**YOUR INSTRUCTIONS**:
The response should consist of the records that follow, repeated exactly.
^^^^
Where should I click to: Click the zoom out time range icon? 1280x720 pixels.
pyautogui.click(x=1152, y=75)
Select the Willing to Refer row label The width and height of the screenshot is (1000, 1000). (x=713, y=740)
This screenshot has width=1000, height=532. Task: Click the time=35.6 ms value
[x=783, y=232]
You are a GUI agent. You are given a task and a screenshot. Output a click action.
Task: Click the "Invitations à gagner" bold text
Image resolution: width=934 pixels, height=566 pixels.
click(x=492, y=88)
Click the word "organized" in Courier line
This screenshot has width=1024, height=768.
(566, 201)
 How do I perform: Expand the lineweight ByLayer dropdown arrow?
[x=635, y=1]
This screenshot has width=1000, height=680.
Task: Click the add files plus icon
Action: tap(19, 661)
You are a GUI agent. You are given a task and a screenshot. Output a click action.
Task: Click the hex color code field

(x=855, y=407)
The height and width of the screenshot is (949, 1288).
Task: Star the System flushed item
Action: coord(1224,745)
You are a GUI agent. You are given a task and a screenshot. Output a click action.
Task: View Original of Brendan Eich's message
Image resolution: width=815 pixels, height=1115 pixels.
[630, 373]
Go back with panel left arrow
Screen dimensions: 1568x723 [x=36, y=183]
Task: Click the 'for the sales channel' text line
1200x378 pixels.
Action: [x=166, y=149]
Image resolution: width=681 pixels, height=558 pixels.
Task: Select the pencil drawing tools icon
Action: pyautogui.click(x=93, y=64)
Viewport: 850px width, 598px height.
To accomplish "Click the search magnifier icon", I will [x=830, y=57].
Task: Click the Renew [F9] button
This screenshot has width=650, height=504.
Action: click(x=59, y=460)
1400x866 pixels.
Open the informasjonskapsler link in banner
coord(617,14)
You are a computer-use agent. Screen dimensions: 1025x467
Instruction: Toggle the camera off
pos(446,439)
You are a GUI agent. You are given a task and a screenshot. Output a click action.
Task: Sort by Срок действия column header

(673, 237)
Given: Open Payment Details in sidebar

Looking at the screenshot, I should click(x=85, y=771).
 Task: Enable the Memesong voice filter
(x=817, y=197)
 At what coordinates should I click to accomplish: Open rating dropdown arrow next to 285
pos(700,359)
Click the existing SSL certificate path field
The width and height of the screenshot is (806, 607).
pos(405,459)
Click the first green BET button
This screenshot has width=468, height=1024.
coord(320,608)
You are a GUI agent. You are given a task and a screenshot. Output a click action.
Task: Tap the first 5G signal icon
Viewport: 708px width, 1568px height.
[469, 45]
^^^^
**RESPONSE BOX**:
Where should I click to: Click the zoom out time range icon? 1280x720 pixels.
pyautogui.click(x=1152, y=75)
Select the Willing to Refer row label The width and height of the screenshot is (1000, 1000). (x=713, y=740)
This screenshot has width=1000, height=532. Task: Click the time=35.6 ms value
[x=783, y=232]
You are a GUI agent. You are given a task and a screenshot. Output a click action.
Task: Click the "Invitations à gagner" bold text
Image resolution: width=934 pixels, height=566 pixels.
click(x=492, y=88)
Click the word "organized" in Courier line
This screenshot has width=1024, height=768.
(566, 201)
 How do I perform: Expand the lineweight ByLayer dropdown arrow?
[x=635, y=1]
This screenshot has width=1000, height=680.
Task: Click the add files plus icon
Action: tap(19, 661)
You are a GUI agent. You are given a task and a screenshot. Output a click action.
Task: Click the hex color code field

(x=855, y=407)
The height and width of the screenshot is (949, 1288).
Task: Star the System flushed item
Action: coord(1224,745)
You are a GUI agent. You are given a task and a screenshot. Output a click action.
Task: View Original of Brendan Eich's message
Image resolution: width=815 pixels, height=1115 pixels.
[630, 373]
Go back with panel left arrow
Screen dimensions: 1568x723 [x=36, y=183]
Task: Click the 'for the sales channel' text line
1200x378 pixels.
Action: [x=166, y=149]
Image resolution: width=681 pixels, height=558 pixels.
Task: Select the pencil drawing tools icon
Action: pyautogui.click(x=93, y=64)
Viewport: 850px width, 598px height.
To accomplish "Click the search magnifier icon", I will [x=830, y=57].
Task: Click the Renew [F9] button
This screenshot has width=650, height=504.
Action: click(x=59, y=460)
1400x866 pixels.
Open the informasjonskapsler link in banner
coord(617,14)
You are a computer-use agent. Screen dimensions: 1025x467
Instruction: Toggle the camera off
pos(446,439)
You are a GUI agent. You are given a task and a screenshot. Output a click action.
Task: Sort by Срок действия column header

(673, 237)
Given: Open Payment Details in sidebar

Looking at the screenshot, I should click(x=85, y=771).
 Task: Enable the Memesong voice filter
(x=817, y=197)
 At what coordinates should I click to accomplish: Open rating dropdown arrow next to 285
pos(700,359)
Click the existing SSL certificate path field
The width and height of the screenshot is (806, 607).
pos(405,459)
Click the first green BET button
This screenshot has width=468, height=1024.
coord(320,608)
You are a GUI agent. You are given a task and a screenshot. Output a click action.
Task: Tap the first 5G signal icon
Viewport: 708px width, 1568px height.
[469, 45]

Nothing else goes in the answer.